Problem requirements: Each entry below is to be returned exactly, with any pictures left out.

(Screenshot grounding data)
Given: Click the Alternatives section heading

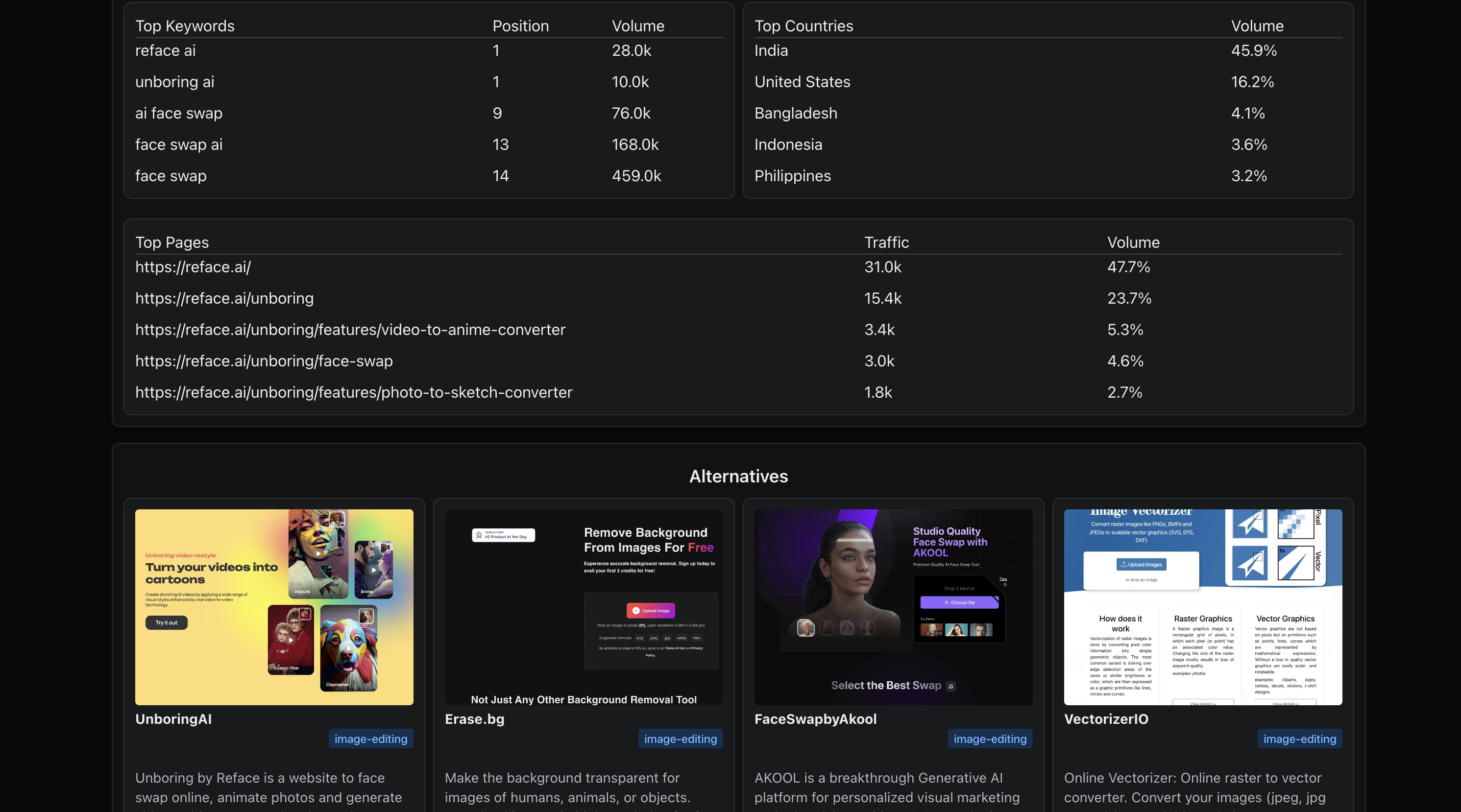Looking at the screenshot, I should tap(738, 477).
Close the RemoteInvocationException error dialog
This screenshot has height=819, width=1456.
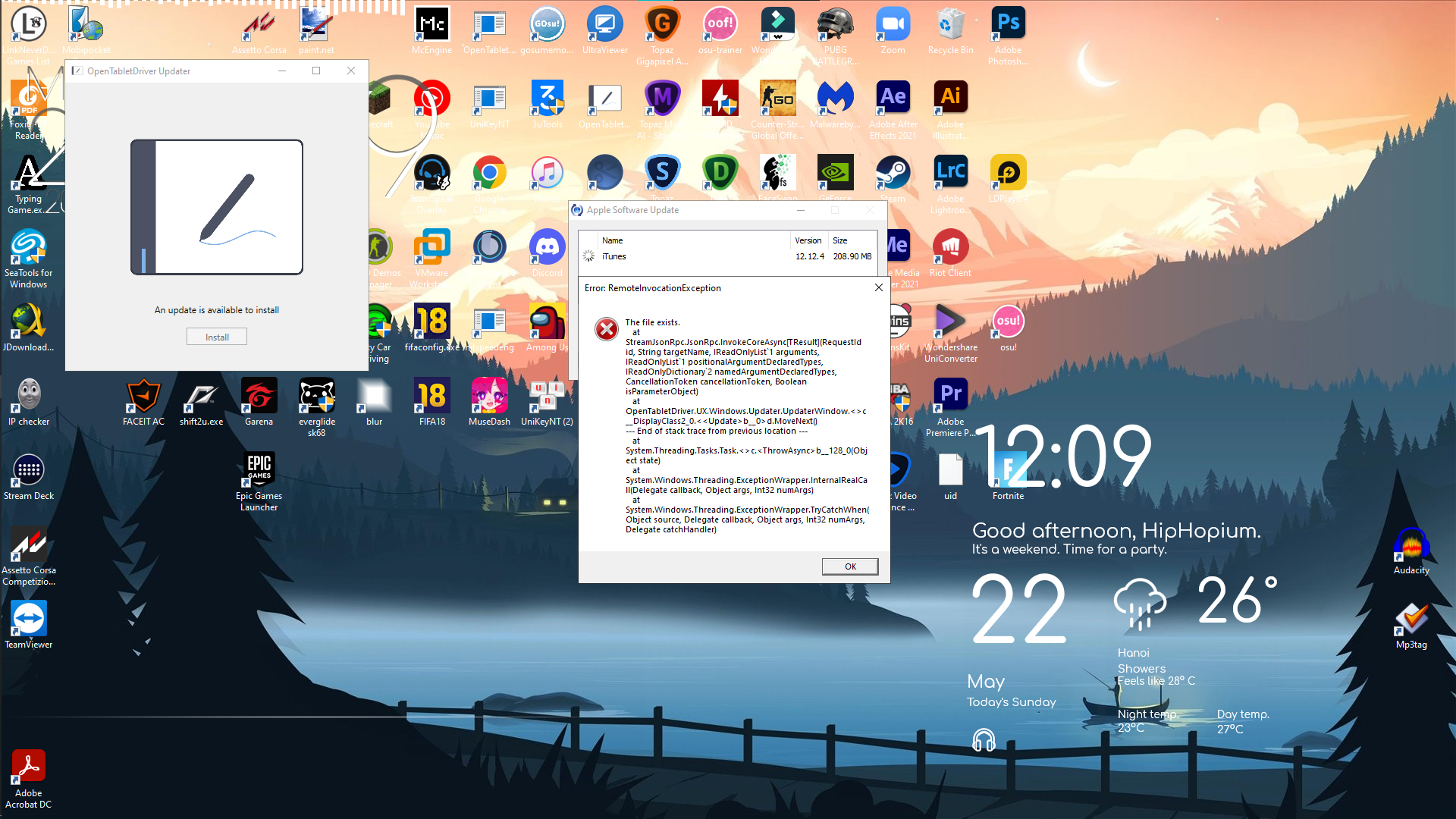tap(878, 287)
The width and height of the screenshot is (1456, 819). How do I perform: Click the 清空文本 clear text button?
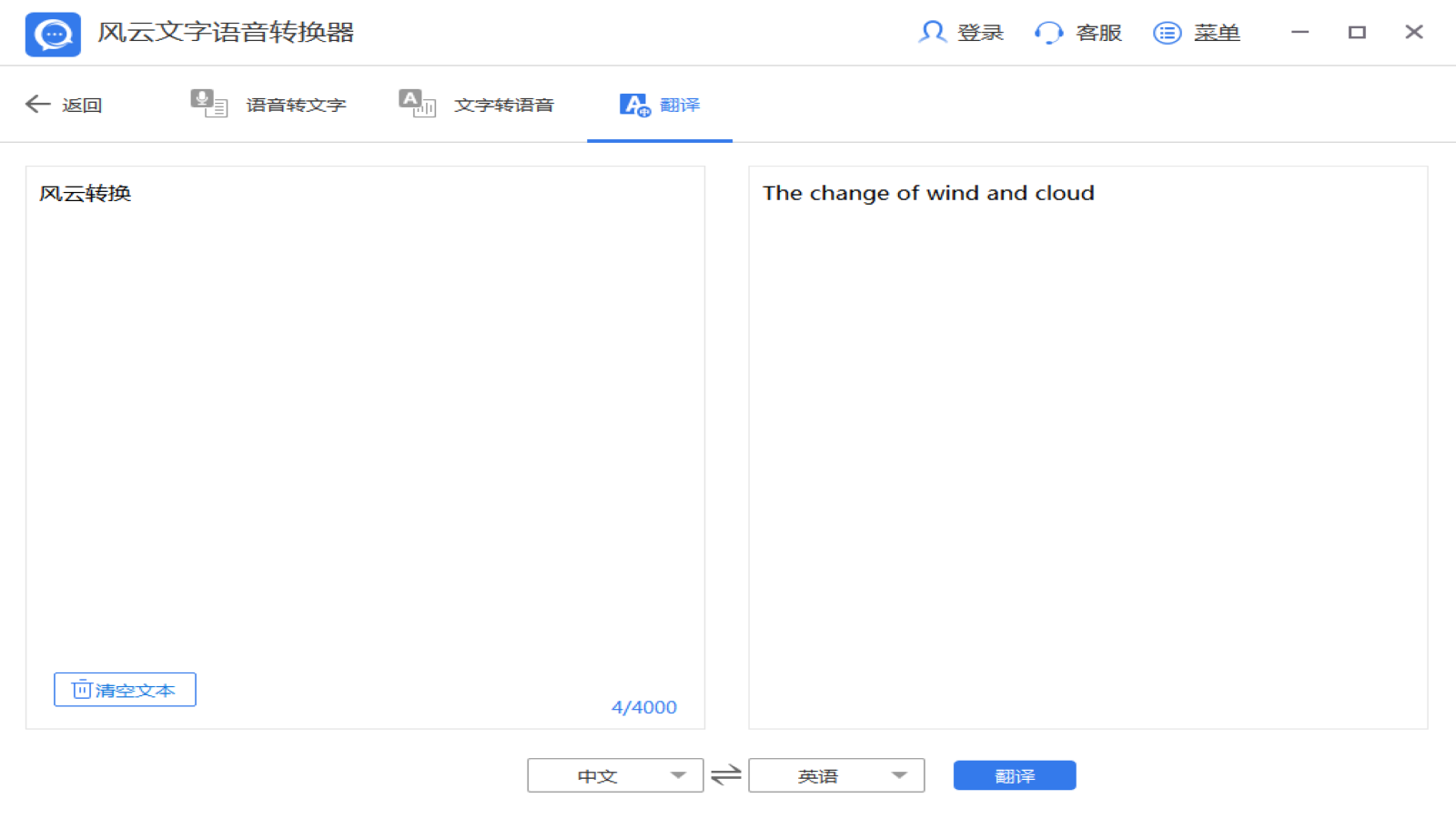125,690
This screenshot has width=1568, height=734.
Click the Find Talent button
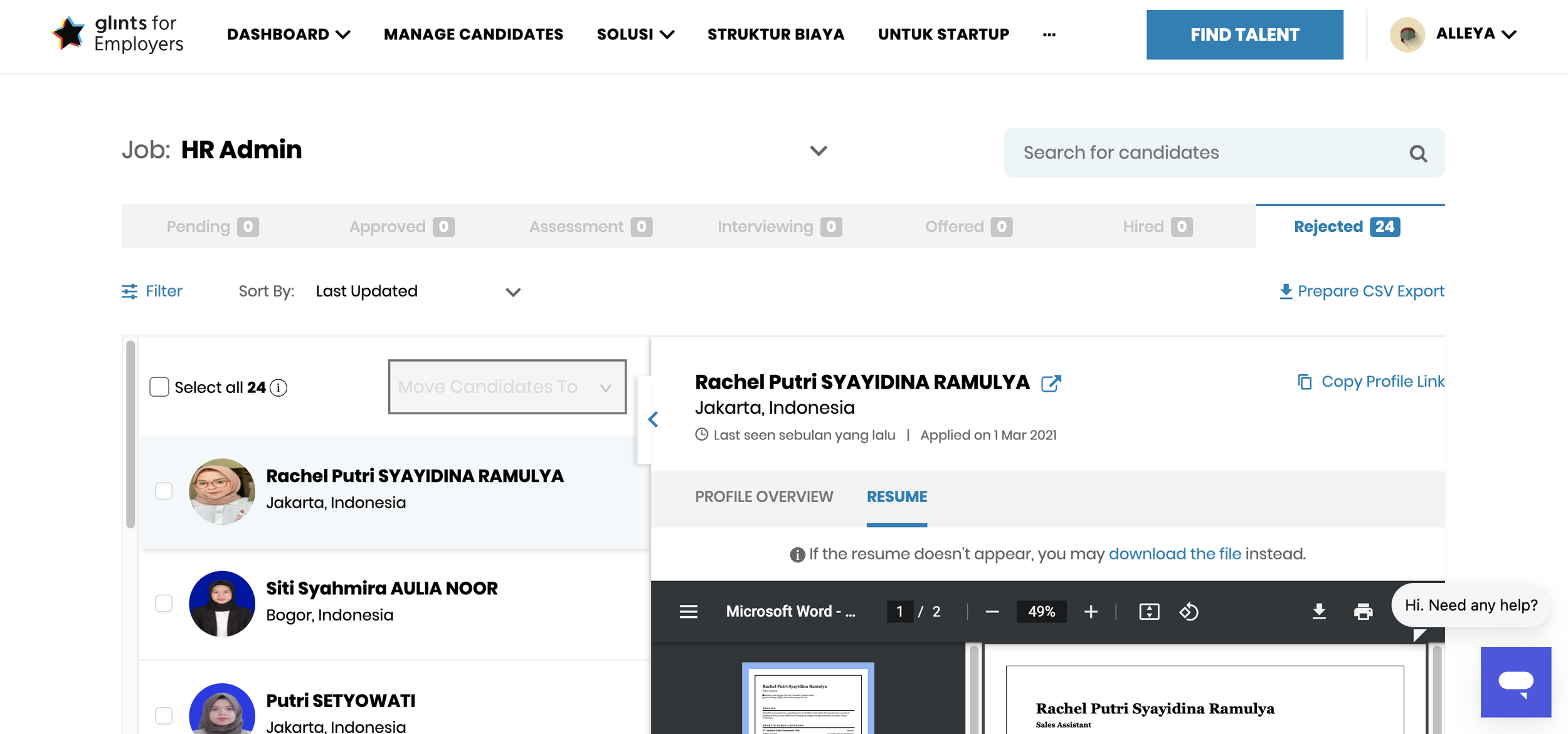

Expected answer:
Given: Click the Alternatives section heading

Looking at the screenshot, I should tap(738, 477).
Close the RemoteInvocationException error dialog
This screenshot has height=819, width=1456.
tap(878, 287)
The width and height of the screenshot is (1456, 819). How do I perform: Click the 清空文本 clear text button?
125,690
This screenshot has width=1568, height=734.
Click the Find Talent button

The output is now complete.